Transparency and behavioral change

I’m exhausted after a long day of discussions and meetings and debate. Emotional, engaging and inspiring.

We started the day with a great presentation of the OpenNotes initative in the US made by Jan Walker. The experience they have made of introducing patients’ online access to the medical records are very similar to what we see in Sweden, both with respect to concerns from healthcare professionals and the positive response from patients. If you are interested in research done on this topic in Sweden, check out the DOME-consortium’s web site where we try to post most of our publications.

This was followed by some excellent presentations on the topic of motivation and behavioural change. The discussion then revolved around the topic of transparency and behavioural change. My reflection on this was that I don’t believe that patients’ access to their medical records will create sudden changes in notoriously difficult areas such as weight loss, smoking cessation, or risky alcohol consumption. The problem here is not that people lack the knowledge or information – and if we just provide them with it they will change.
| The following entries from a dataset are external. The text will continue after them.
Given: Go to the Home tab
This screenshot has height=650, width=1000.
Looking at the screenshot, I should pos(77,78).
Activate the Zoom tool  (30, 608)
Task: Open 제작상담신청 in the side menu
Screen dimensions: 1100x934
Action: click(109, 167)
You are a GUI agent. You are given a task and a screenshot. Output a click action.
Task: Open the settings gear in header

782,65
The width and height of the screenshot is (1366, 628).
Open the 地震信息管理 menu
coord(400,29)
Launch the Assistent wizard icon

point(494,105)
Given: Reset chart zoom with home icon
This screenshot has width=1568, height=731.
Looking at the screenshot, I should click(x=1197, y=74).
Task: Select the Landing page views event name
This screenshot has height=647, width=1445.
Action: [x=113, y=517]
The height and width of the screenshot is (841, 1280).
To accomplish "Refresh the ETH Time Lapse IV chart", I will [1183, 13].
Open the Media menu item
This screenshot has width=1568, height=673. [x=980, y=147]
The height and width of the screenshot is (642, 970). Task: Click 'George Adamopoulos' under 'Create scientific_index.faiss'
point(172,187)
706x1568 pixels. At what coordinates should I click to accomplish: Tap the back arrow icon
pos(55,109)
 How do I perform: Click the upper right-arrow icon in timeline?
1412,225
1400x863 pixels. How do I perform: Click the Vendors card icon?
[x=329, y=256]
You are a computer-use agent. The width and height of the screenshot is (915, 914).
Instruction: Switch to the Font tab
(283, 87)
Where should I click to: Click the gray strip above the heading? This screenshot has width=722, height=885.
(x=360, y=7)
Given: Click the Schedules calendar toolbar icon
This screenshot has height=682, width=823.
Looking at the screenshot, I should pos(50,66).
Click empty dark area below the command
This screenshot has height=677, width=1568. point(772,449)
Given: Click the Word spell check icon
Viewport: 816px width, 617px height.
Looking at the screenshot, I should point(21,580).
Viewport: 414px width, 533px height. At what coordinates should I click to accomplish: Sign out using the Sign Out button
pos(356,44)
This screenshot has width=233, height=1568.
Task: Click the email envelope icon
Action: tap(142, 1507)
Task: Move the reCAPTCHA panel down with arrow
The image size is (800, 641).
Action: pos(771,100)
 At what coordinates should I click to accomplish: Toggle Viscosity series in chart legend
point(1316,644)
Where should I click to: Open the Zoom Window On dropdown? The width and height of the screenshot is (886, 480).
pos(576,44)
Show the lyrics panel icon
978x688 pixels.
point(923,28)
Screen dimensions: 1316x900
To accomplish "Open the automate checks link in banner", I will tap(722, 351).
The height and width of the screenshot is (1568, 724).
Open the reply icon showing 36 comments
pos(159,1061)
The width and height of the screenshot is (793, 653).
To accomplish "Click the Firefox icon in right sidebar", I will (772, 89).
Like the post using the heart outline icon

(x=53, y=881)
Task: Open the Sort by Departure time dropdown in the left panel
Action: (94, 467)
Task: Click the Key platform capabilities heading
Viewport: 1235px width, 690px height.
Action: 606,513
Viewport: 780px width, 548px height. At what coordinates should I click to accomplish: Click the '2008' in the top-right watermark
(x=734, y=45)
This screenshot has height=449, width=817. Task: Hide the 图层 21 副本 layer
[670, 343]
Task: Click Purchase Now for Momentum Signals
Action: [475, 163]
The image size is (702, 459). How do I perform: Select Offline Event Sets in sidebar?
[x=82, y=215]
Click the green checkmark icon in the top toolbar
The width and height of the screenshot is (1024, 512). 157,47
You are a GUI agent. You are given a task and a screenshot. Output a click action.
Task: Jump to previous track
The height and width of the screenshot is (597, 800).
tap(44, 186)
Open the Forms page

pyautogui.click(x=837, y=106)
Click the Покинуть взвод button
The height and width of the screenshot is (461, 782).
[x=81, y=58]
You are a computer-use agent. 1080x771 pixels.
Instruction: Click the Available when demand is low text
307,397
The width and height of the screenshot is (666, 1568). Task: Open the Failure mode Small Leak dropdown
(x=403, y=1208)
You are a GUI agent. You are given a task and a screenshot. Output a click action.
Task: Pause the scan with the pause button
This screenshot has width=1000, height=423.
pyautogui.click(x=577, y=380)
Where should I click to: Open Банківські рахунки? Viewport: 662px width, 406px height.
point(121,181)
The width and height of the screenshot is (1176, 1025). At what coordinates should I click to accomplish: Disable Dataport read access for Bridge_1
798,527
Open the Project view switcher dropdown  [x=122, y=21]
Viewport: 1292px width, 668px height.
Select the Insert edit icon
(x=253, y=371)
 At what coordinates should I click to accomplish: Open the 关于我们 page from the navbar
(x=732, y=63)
Rather, behavioural change requires a whole different set of tools, and I’m not even sure that healthcare is up to the task to help patients achieve those changes. But that is my personal opinion.

However, that does not mean transparency and patients’ access to their medical record online is not useful – but we have to consider what the goals are! If healthcare professionals expect that this will be an amazing tool for behavioural change, I’m afraid that they will disappointed – and perhaps consider it as a failure. Patients on the other hand, may consider completely different things the main benefits of their access. Patient safety is one of the areas that are obvious to me (I’ve written about that before), but I’ve also written about some of the unexpected uses I’ve found of having access to my record online, which includes remembering names, and knowing what was actually documented during the last visit, so I know what I may have to repeat next time.

For healthcare professionals, this may not seem like the great benefits they were expecting, but I believe it’s a starting point for a more equal and trustworthy relationship between patient and healthcare professional. And last but not least, I believe it is a democratic issue of having the right to access information that will very likely influence your life and health in the future.